**WHAT THIS TASK INVOLVES:** Only the lines from the one containing "Click the plus Add" through the final line below belong in the output, copied exactly and without pictures.

--- INFORMATION GIVEN ---

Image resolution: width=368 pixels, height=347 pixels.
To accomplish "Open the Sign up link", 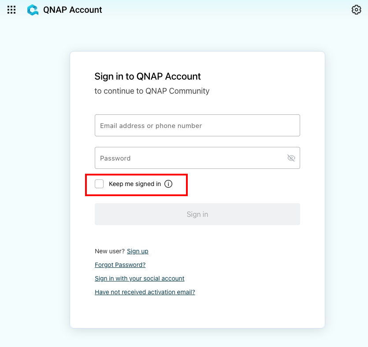I will tap(138, 251).
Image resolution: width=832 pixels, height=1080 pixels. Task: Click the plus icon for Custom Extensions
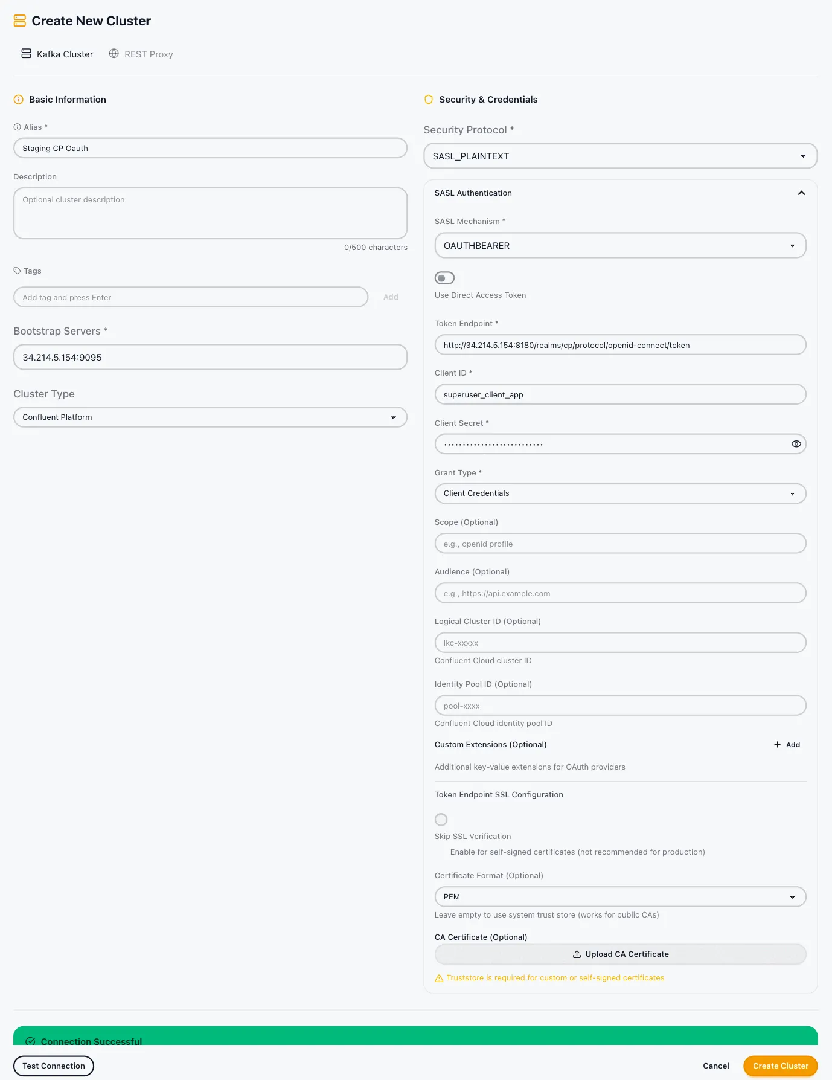coord(778,745)
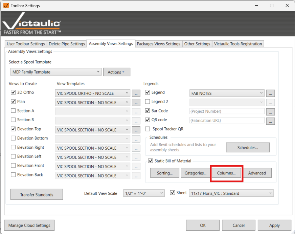Open the MEP Family Template dropdown
Image resolution: width=295 pixels, height=234 pixels.
click(56, 72)
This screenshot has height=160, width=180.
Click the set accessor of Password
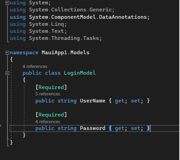(136, 129)
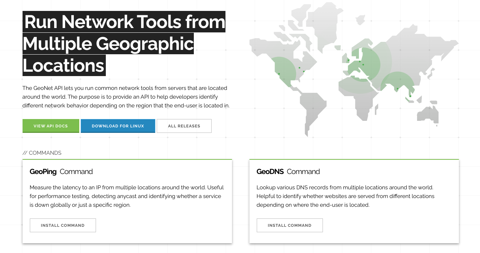View ALL RELEASES
Screen dimensions: 480x253
click(184, 126)
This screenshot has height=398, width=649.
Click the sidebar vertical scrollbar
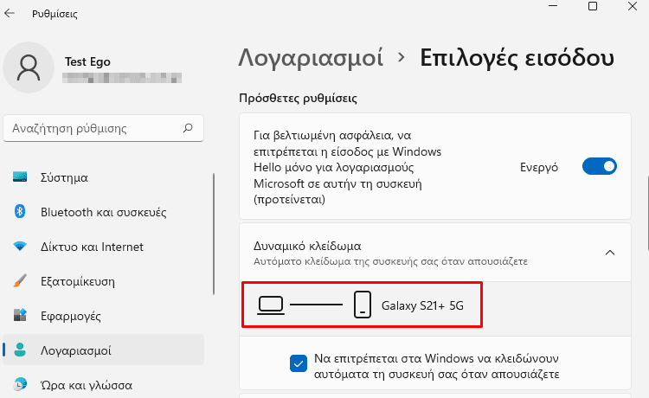[x=214, y=234]
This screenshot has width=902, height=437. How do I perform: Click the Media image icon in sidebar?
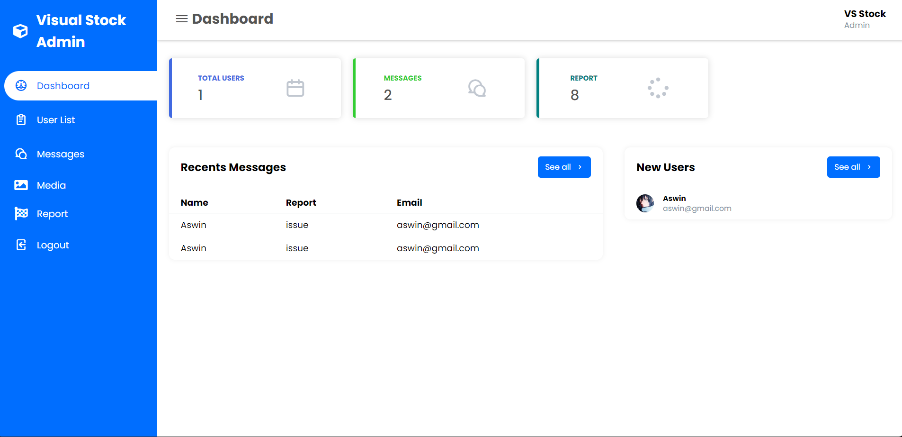pos(21,185)
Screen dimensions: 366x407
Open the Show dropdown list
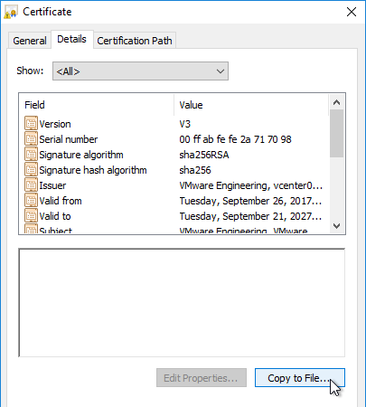tap(140, 71)
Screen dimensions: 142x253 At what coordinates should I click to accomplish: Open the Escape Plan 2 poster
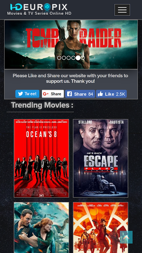(101, 158)
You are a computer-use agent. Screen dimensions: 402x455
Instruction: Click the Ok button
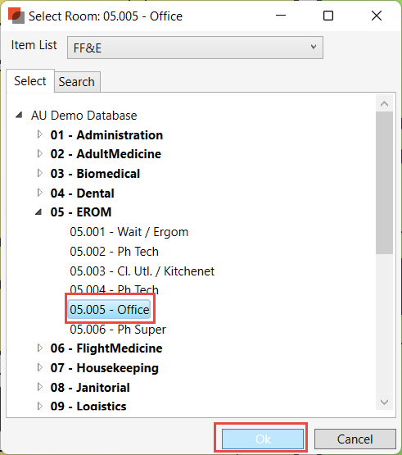(x=263, y=439)
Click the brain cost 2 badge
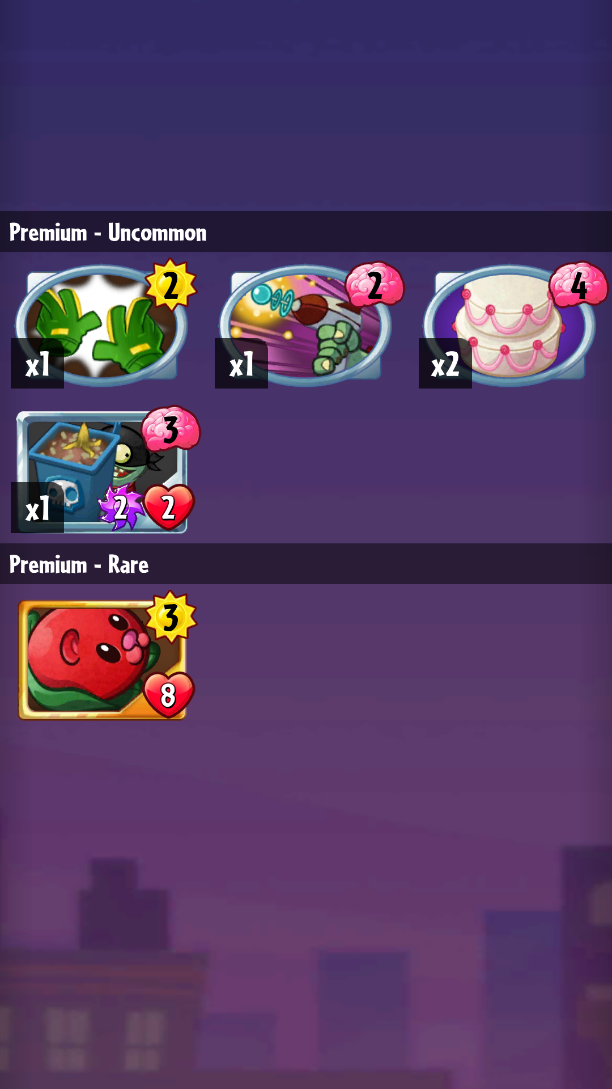 click(x=375, y=285)
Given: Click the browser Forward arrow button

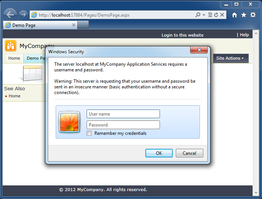Looking at the screenshot, I should pos(23,15).
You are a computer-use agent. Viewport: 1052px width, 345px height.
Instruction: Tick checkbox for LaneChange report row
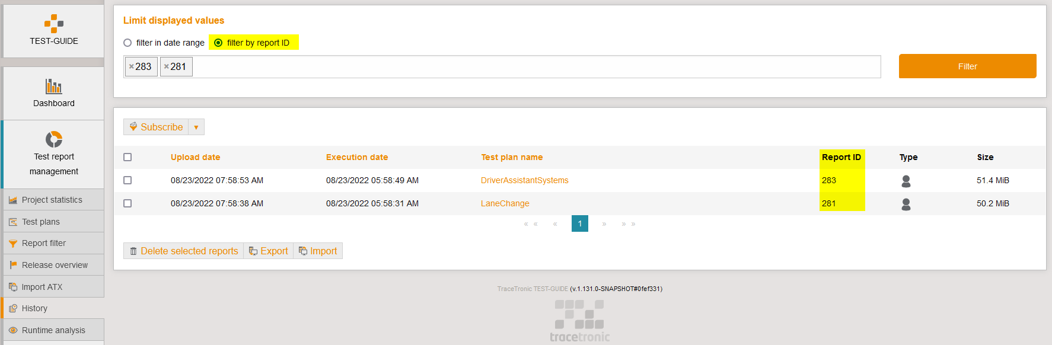[127, 203]
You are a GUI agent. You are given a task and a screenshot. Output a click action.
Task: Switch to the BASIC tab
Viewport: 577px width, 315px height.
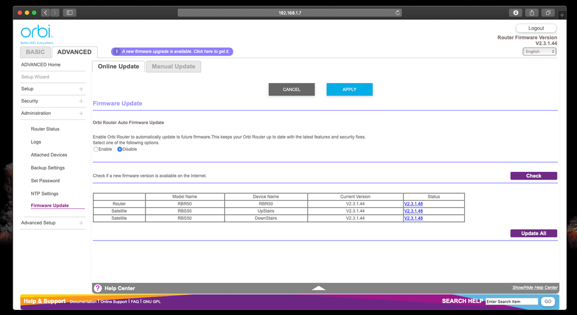35,52
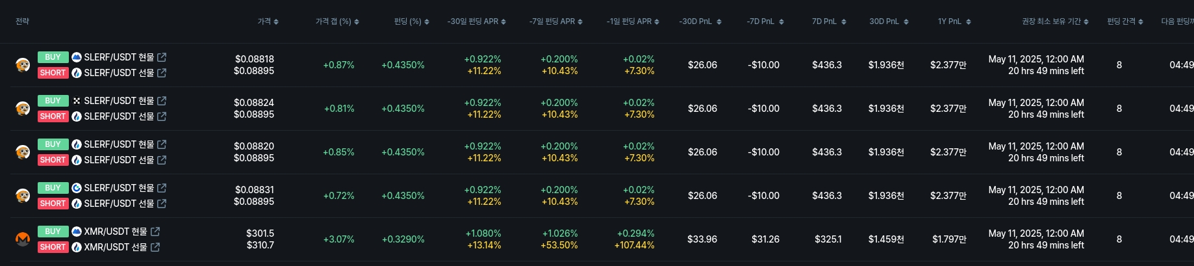Click the XMR/USDT 현물 pair name
This screenshot has width=1194, height=266.
[116, 232]
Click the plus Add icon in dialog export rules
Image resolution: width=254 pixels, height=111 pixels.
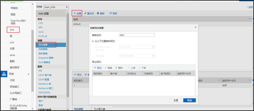coord(95,68)
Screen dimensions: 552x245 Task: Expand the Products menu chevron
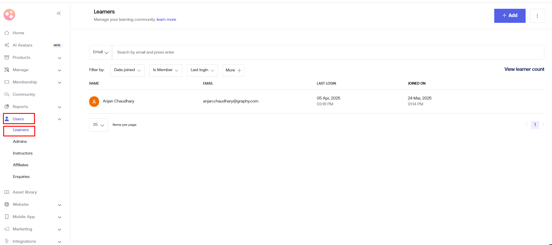[x=60, y=58]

---

**EXERCISE OUTPUT:**
Click the plus Add icon in dialog export rules
Image resolution: width=254 pixels, height=111 pixels.
coord(95,68)
Screen dimensions: 552x245 Task: Expand the Products menu chevron
[x=60, y=58]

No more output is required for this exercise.